Annesinin ve babasının da tüm Kırım Tatar halkı gibi 18 Mayıs 1944’te diktatör Stalin’in emri ile hayvan vagonlarına doldurularak özvatanları Kırım'dan binlerce kilometre uzağa götürülen Kırım Tatarları olduğunu belirten Gülnara Bekirova, "Her Kırım Tatarı gibi vatan hasreti duyan ailemin en büyük hayali Kırım’da yaşamaktı. Ancak önce Sovyet yönetimi sonra ise Putin rejimi buna engel oldu. Fakat ne kadar zor olsa da biz mücadelemizden ve hayallerimizden hiçbir zaman vazgeçmedik. Kırım’ın Rus işgalinden mutlaka kurtarılacağına ve halkımızın anavatanında özgür bir şekilde yaşama ve gelişme fırsatına sahip olacağına inanıyorum." ifadelerini kullandı.

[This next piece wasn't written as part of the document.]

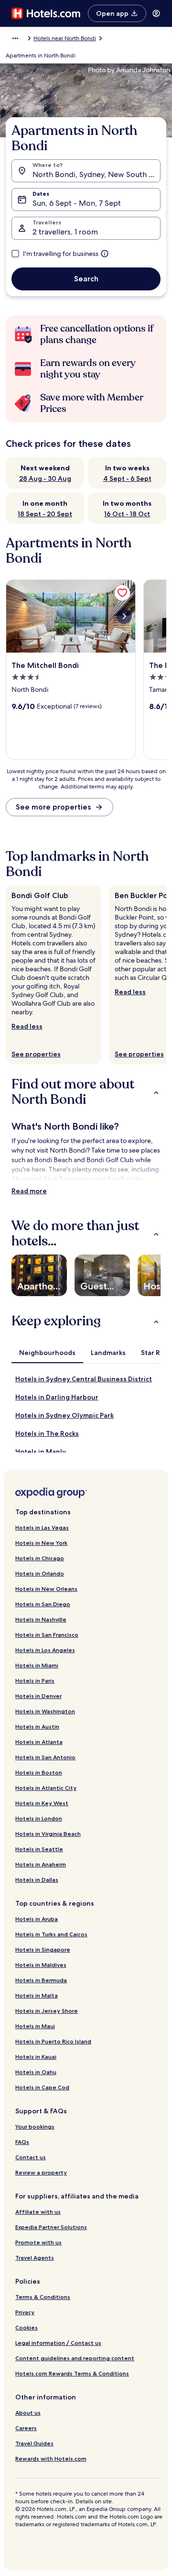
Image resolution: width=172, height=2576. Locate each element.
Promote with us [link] (38, 2242)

Taşkent'te 8 Nisan 1961'de dünyaya gelen Bekirova, "Annem Rozalye, 7 Mayıs 1941 tarihinde Akyar'da (Sivastopol) ve babam 23 Şubat 1931'de Bahçesaray'da doğdu. 18 Mayıs 1944'te bütün Kırım Tatar halkıyla birlikte hayvan vagonlarına doldurularak; annem 3 yaşında iken Ural’daki Mariyisk bölgesine, 13 yaşındaki babam Özbekistan'a sürgün edildi." dedi.

"Annem babam 5 Eylül 1967'de Sovyet hükûmetinin Kırım Tatarları hakkında çıkardığı karar bağlamında Kırım'a dönebileceklerini sanan binlerce Kırım Tatarı gibi sürgün yerinden Kırım'a geldi ama bunun da bir Sovyet Rusya aldatmacısı olduğu anlaşıldı." diyen Bekirova, Sovyet yönetiminin geri dönen Kırım Tatarlarının Kırım'a yerleşmesine izin vermediğini ve bir çoğunu yeniden sürgün ettiğini belirtti.

Kırım'a yerleşmelerine izin verilmeyen Kırım Tatarlarının Kırım'a yakın bölgelere; Kerç boğazının karşı kıyısına veya Yarımada'nın kuzeyinde Kırım'a yakın bölgelere yerleştirildiğini söyleyen Bekirova, "Anne ve babam Kırım Yarımadası’nın hemen dışında Çongar yakınındaki Herson ili Geniçesk bölgesinde bulunan Novooleksiyivka kasabasına yerleşme kararı aldılar. Rus işgal güçleri Geniçesk bölgesini işgal altına almadan önce ailemle birlikte bu kasabada ikamet ediyordum. İki kız annesiyim. Eşim Edem Bekirov, 1961 doğumlu, ziraat mühendisi ancak 2000'den beri hasta. Birinci derece engelli, eski siyasi tutsak (12 Aralık 2018 tarihinde işgalci Rus idaresi tarafından hapse atıldı. 257 gün Akmescit'teki tutukevinde tutuldu). Şimdi Türkiye’de tedavisine devam ediyor ve ben de yanındayım." şeklinde konuştu.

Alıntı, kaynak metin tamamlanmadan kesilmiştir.